### Supplied material
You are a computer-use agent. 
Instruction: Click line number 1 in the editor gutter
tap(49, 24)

...

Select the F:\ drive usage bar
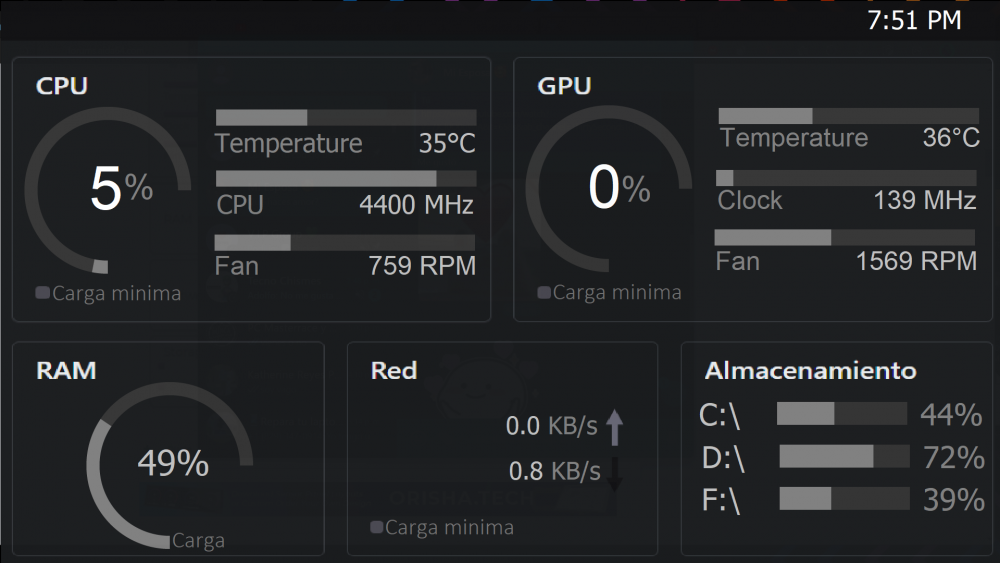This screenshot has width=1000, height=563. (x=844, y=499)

### Exercise instructions
Can you copy out the data word for word, from the line containing "You are a computer-use agent." through the line containing "tap(49, 24)"?

### Written response
You are a computer-use agent. 
Instruction: Click line number 1 in the editor gutter
tap(49, 24)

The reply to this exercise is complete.